Aus dem Maschinenraum: Stopfbuchse nachziehen und abdichten

Der Maschinenraum der JULIUS
Heute gibt es mal wieder etwas aus dem Maschinenraum.

Am Freitag wollten wir in Kappeln bleiben, so dass ich Zeit hatte, mal nach der Stopfbuchse zu gucke. Denn: seit der Überführung von Holland habe ich Wasser in der Bilge. Nicht viel, aber mit mit den Betriebsstunden zunehmend. Das Wasser war bräunlich und fettig, und die Spur zog sich zur Welle hin. Folglich war die Stopfbuchse der Hauptverdächtige, und ich wollte sie abdichten.

Für Nicht-Maschinisten: Der Motor treibt den Propeller über eine Welle an. Der Motor ist im Schiff, der Propeller draußen. Folglich muss die Welle irgendwo von innen nach außen geführt werden. Und damit an dieser Schnittstelle kein Wasser in das Schiff kommt, muss die Welle abgedichtet werden. Nur kann man eine drehende Welle nicht einfach mit einer normalen Dichtung abdichten. Schlaue Ingenieure haben sich vor langer Zeit die Konstruktion der Stopfbuchse zur Lösung dieses Problems ausgedacht.

## Material
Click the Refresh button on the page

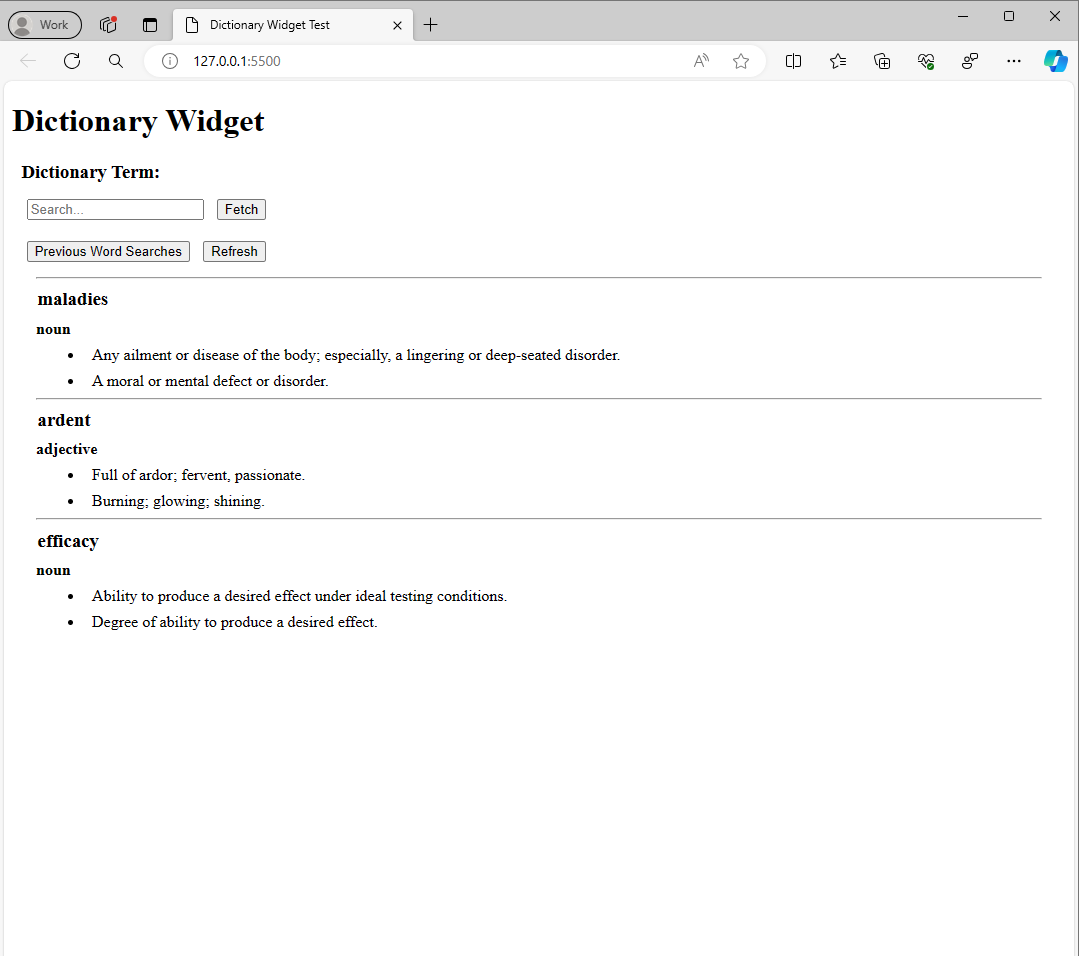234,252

---

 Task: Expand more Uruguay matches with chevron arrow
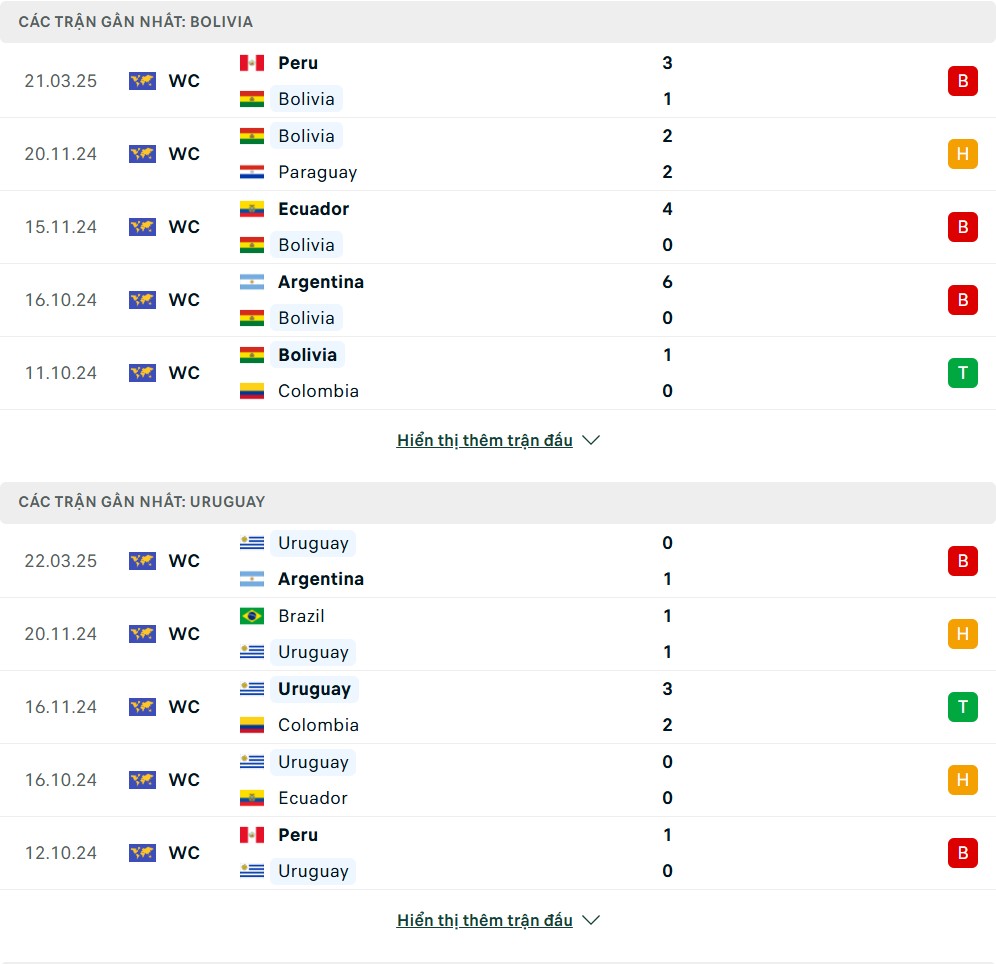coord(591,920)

## Schriftliche Aufgabe A
Führen Sie alle Sätze aus dem Textauszug über die Stopfbuchse auf, in denen das Wort „Welle“ vorkommt.
## Schriftliche Aufgabe B
Schreiben Sie einen Abschnitt aus dem Textauszug über die Stopfbuchse wortgetreu ab. Beginnen Sie bei den Worten „Der Maschinenraum der“ und hören Sie nach „wollte sie abdichten.“ auf.

## Ergebnis A
- Das Wasser war bräunlich und fettig, und die Spur zog sich zur Welle hin.
- Der Motor treibt den Propeller über eine Welle an.
- Folglich muss die Welle irgendwo von innen nach außen geführt werden.
- Und damit an dieser Schnittstelle kein Wasser in das Schiff kommt, muss die Welle abgedichtet werden.
- Nur kann man eine drehende Welle nicht einfach mit einer normalen Dichtung abdichten.

## Ergebnis B
Der Maschinenraum der JULIUS
Heute gibt es mal wieder etwas aus dem Maschinenraum.

Am Freitag wollten wir in Kappeln bleiben, so dass ich Zeit hatte, mal nach der Stopfbuchse zu gucke. Denn: seit der Überführung von Holland habe ich Wasser in der Bilge. Nicht viel, aber mit mit den Betriebsstunden zunehmend. Das Wasser war bräunlich und fettig, und die Spur zog sich zur Welle hin. Folglich war die Stopfbuchse der Hauptverdächtige, und ich wollte sie abdichten.